--- begin EXCERPTED TEXT ---

[ale] One possible explanation - Re: 9.10 smart errors

J. D. jdonline at gmail.com
Mon Nov 2 20:09:21 EST 2009


On Mon, Nov 2, 2009 at 3:33 PM, Robert Reese <ale at sixit.com> wrote:

> Hello J. D.,
>

Hey Robert,


>
> Monday, November 2, 2009, 10:11:05 AM, you wrote:
>
>
> > In my case I believe the tool reported around 1700 bad sectors. This
> seems
> > like an alarming amount don't you think? I need to check it again and see
> if
> > it has changed.
>
> My experience with these new massive harddrives is that the magnetic
> layers' density has gotten so tight that it is easy for a sector to fail.
>  Furthermore, I believe these drives are coming with many such failed
> sectors from the factory, and that the manufacturers have significantly
> 'padded' the sector count to ensure the number of available useful sectors
> will easily reach the number of sectors required to meet the specified drive
> size.

--- end EXCERPTED TEXT ---

### REQUIRED TASK
Return the mailing-list message on failed hard drive sectors in full, reproducing every line verbatim.

--- begin PROVIDED RECORDS ---

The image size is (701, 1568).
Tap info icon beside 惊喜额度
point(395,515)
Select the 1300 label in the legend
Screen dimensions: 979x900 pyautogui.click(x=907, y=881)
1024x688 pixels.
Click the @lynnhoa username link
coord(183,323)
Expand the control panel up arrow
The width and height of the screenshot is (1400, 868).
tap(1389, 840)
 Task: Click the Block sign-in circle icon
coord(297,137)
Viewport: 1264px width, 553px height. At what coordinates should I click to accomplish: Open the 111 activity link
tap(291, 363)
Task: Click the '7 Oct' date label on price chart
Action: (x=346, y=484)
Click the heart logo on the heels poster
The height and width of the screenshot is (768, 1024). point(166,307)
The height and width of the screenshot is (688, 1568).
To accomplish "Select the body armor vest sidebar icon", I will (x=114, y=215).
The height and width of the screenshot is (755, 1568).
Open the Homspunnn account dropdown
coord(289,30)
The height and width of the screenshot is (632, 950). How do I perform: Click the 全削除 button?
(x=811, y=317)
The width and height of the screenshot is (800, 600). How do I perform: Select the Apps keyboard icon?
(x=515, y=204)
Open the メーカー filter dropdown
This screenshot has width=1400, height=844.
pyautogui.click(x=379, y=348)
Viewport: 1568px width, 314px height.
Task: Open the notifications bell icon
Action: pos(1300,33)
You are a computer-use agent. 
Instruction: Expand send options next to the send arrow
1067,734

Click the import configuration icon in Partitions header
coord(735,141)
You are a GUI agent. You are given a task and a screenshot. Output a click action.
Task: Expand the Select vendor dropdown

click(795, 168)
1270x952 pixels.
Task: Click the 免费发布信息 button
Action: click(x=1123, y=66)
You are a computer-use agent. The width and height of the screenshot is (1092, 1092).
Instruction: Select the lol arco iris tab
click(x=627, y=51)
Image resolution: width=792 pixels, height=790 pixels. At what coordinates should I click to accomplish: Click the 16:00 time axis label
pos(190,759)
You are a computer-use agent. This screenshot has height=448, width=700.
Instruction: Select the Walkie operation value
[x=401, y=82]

--- end PROVIDED RECORDS ---

### THE ANSWER
[ale] One possible explanation - Re: 9.10 smart errors

J. D. jdonline at gmail.com
Mon Nov 2 20:09:21 EST 2009


On Mon, Nov 2, 2009 at 3:33 PM, Robert Reese <ale at sixit.com> wrote:

> Hello J. D.,
>

Hey Robert,


>
> Monday, November 2, 2009, 10:11:05 AM, you wrote:
>
>
> > In my case I believe the tool reported around 1700 bad sectors. This
> seems
> > like an alarming amount don't you think? I need to check it again and see
> if
> > it has changed.
>
> My experience with these new massive harddrives is that the magnetic
> layers' density has gotten so tight that it is easy for a sector to fail.
>  Furthermore, I believe these drives are coming with many such failed
> sectors from the factory, and that the manufacturers have significantly
> 'padded' the sector count to ensure the number of available useful sectors
> will easily reach the number of sectors required to meet the specified drive
> size.